**GIVEN INSTRUCTION A:** Copy the records line for line, starting with their first line and ending with the line that contains "July [286, 1244]".

== TEXT PASSAGE ==

Snowshoeing, scrambling, and mountaineering with Mark and Holland

 

We couldn't pass up the opportunity to spend a second day in the mountains during this flawless weather weekend. Even though we came up short of the summit, the trip proved to be one of our most scenic, exciting, nerve-wracking, thrilling, exhausting, and rewarding excursions to date. It was also our 4th consecutive ascent where we failed to make the summit - maybe we should try something a little easier.....like Nose Hill!

 

One of the reasons we chose to try Mount Nestor as a winter ascent was that we could eliminate about 7 of the 8 kilometres of the approach trail by simply walking across frozen Spray Lake. The plan worked very well, although we were hampered a little by the fact that we only had 2 pairs of snowshoes between the 3 of us. The snow was very deep and unconsolidated during the first section and we were very relieved to make it onto dry ground on the south ridge. We had already decided to attempt the ascent right along the edge of the south ridge, as opposed to the Kane's route up the gully to the left of the ridge. That gully was full of deep, powdery snow and, as well as being prime terrain for avalanches, it would have also been excruciating to ascend.

 

The first section of the ridge was easy and quite scenic. The view south towards Spray Lake and Mount Sir Douglas, Birdwood, French, etc. was unbelievable. Further up the ridge, we ran into a group of about 10 bighorn sheep. After several minutes of staring each other down, 2 of the larger animals actually made aggressive moves towards us, coming to within a few metres of us, and we had to back off. When they moved to the right side of the ridge, we snuck around them and continued on.

 

Higher up the ridge narrowed considerably, and exposure increased on both sides. When staying on the ridge became too dangerous, we traversed a little right, where we started to ascend steep terrain along side a snow-filled gully. Eventually we decided to rope up - a good decision considering what was to come!  Before we knew it, we were on difficult class 3 to class 4 climbing. There were good hand and footholds, but a few sections were fairly exposed and I was glad to have the security of the rope. At the top of the gully, we returned to the ridge for more exciting scrambling and a little climbing. The winter scenery around us was phenomenal throughout - a perfect deep blue sky, numerous craggy, snow-covered peaks, large cornices, and frozen Spray Lake below. Stunning doesn't close to describing it!

===
== RECORDS SHOWN ==

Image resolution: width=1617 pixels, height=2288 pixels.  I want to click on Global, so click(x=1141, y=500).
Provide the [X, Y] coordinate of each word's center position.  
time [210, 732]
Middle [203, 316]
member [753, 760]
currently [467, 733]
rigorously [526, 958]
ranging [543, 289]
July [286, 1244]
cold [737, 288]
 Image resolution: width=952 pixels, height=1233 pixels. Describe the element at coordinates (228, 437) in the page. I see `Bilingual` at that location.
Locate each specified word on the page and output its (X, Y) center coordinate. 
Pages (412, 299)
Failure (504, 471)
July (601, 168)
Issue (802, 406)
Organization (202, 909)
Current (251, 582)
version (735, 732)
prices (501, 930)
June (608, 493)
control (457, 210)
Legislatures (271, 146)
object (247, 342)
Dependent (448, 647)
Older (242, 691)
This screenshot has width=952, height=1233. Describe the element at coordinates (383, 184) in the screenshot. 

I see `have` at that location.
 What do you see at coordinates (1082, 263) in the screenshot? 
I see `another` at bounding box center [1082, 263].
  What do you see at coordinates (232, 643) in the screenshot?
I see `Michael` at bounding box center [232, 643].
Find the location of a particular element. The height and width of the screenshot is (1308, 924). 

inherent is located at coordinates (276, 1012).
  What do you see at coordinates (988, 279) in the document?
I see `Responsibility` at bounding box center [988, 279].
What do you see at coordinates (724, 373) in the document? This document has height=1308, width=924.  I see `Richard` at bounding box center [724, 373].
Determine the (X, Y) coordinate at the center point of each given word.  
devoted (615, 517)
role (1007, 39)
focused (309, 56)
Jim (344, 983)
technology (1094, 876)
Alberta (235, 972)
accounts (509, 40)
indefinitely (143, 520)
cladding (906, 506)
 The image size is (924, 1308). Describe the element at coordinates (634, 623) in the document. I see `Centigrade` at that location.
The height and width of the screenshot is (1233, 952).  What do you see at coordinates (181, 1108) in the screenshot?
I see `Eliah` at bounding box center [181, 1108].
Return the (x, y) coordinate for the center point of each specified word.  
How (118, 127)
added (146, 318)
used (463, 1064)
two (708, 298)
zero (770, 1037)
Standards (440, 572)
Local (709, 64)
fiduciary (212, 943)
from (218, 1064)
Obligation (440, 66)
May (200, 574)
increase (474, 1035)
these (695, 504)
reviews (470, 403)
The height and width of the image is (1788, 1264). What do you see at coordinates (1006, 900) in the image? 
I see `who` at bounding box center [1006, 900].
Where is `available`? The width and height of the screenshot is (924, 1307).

===

**GIVEN INSTRUCTION B:** In the trip report, how many pairs of snowshoes did the three climbers have?

**FINISHED ANSWER A:**
Image resolution: width=1617 pixels, height=2288 pixels.  I want to click on Global, so click(x=1141, y=500).
Provide the [X, Y] coordinate of each word's center position.  
time [210, 732]
Middle [203, 316]
member [753, 760]
currently [467, 733]
rigorously [526, 958]
ranging [543, 289]
July [286, 1244]

**FINISHED ANSWER B:** Two pairs.